First you have the UK usage, where if you are a flight and hotel reseller you are a tour operator. For me, to be a tour operator you have to employ tour guides and you, the customer, have to go on a tour (move from place to place, for example, on a nightly basis) – the UK usage is a misnomer.
Even once you have tour guides employed, the definition is not agreed. There are several kinds of tour operator, hence tour operator systems – technology for day-tour companies versus technology for multi-day tour companies.
"Multi-day tours have not been so attractive to these large digital players yet because they tend to include accommodation within the tour package, so compete directly with accommodation retailing that the OTA may already be undertaking in that destination."
Technology for day tour companies is all about transaction automation. Companies will be trading low margin, high volume, so you need people to be able to check availability, book and pay without any human interaction. It is e-commerce.
Technology for multi-day tour companies is about keeping the expert human in the sales and booking flow, but improving their performance. Every transaction will require some kind of question and answer session (by email, chat or phone) with the potential customer or travel agent.

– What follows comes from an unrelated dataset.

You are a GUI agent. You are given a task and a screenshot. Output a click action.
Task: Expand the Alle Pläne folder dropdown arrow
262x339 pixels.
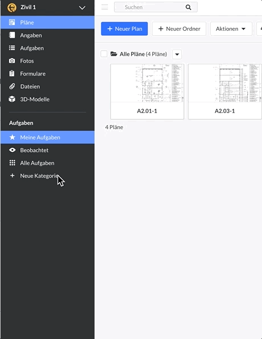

Where technology can help is ensuring that the answers are consistent over time and between different members of the sales team. For example, are all members of the team able to answer the question about whether a particular attraction included within a tour is wheelchair accessible?
Seeking a new market
In recent years, perhaps because the online flight and hotel sector has become saturated, the large global online travel agents have moved into selling tours. Initially, they focused on day tours and experiences as these can be upsold simply from a hotel or flight booking.
Multi-day tours have not been so attractive to these large digital players yet because they tend to include accommodation within the tour package, so compete directly with accommodation retailing that the OTA may already be undertaking in that destination.
However, watch out for the introduction of chatbot technology in the coming years – the human experts still required within a multi-day tour retailing operation may be supplanted (or assisted) by artificial intelligence powered tools.
This could build a new digital “barrier to entry” that individual multi-day tour operators may struggle to compete with for direct sales. Perhaps the opportunity for the big OTAs is to come into the multi-day tour retailing sector with an offering that is both useful to customers and valuable for tour operators.